What is required >>
How many lines in the records below contain the word "icon"? Reply with the number only.
..........
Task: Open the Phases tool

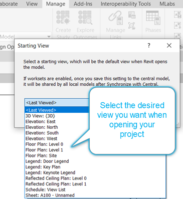Action: click(153, 18)
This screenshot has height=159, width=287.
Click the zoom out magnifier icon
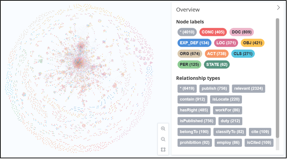[163, 139]
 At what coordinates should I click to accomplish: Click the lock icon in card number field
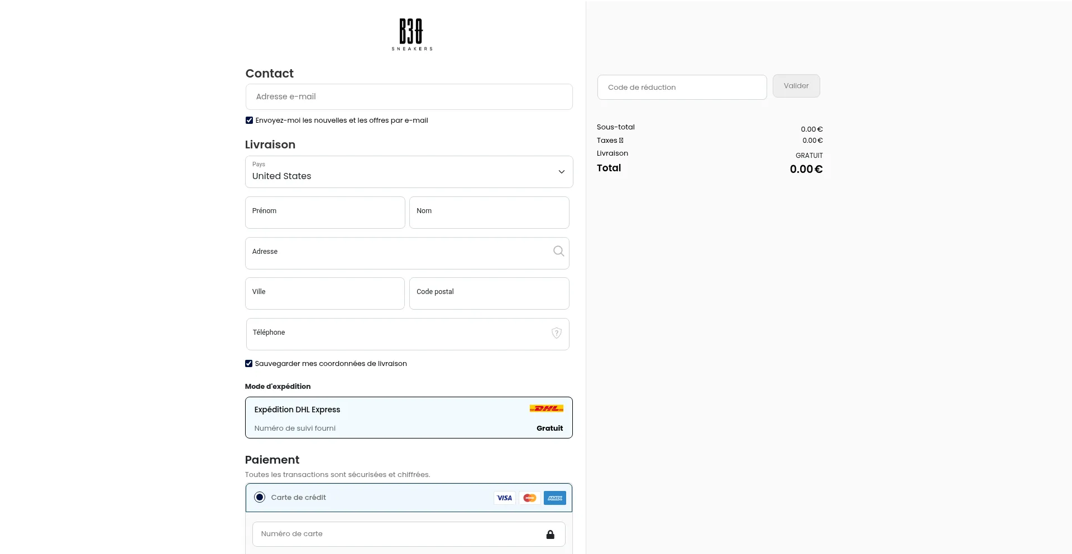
..........
In response >>
2